Note: This issue is now fixed in DKP 2.2.0 and above.
When a cluster is unexpectedly terminated, FluentBit pods may have corrupted journal entries which causes a "CrashLoopBackoff" error when the cluster is restored. The cluster log for those pods will contain the following error along with a stack trace:
Assertion 'lastindex <= right' failed at ../src/journal/journal-file.c:2209, function genericarray_bisect(). Aborting.
This is a known issue with FluentBit where one or more of the the journal log lines doesn't have an "=" symbol causes a SIGSEGV error and FluentBit doesn't respond to the health check.
The github issue https://github.com/fluent/fluent-bit/issues/4407 describes the problem, and links to the PR that fixes the problem in V1.8.3. DKP 2.2.0 onwards no longer suffers from this issue, as it uses later releases of FluentBit.
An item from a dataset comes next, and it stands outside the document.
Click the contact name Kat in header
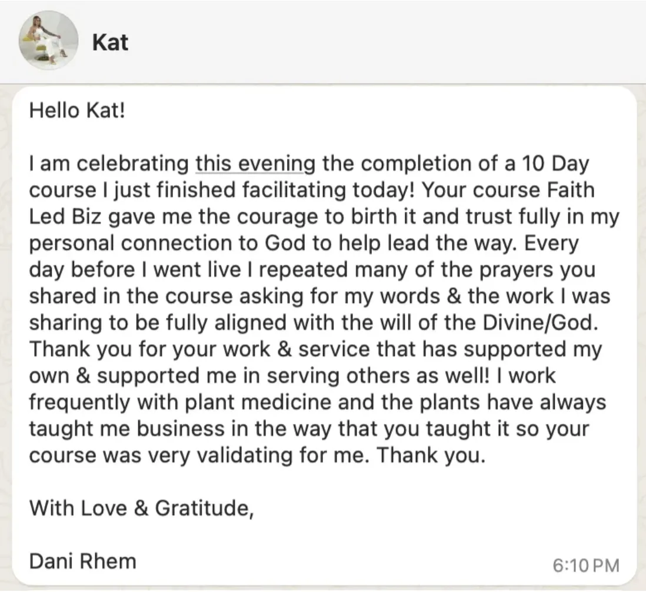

If you are running DKP 2.1.1 or below, and you have this issue, you can simply clear the journal of the failing pod:
kubectl exec <pod> -- sudo journalctl --rotate
kubectl exec <pod> -- sudo journalctl --vacuum-time=1s
The rotate
command clears down and archives all open journal files and creates new ones, and the vacuum-time
command clears down the archive to only keep the last 1 second. After these commands, you effectively have a clear pod and it will start without issue.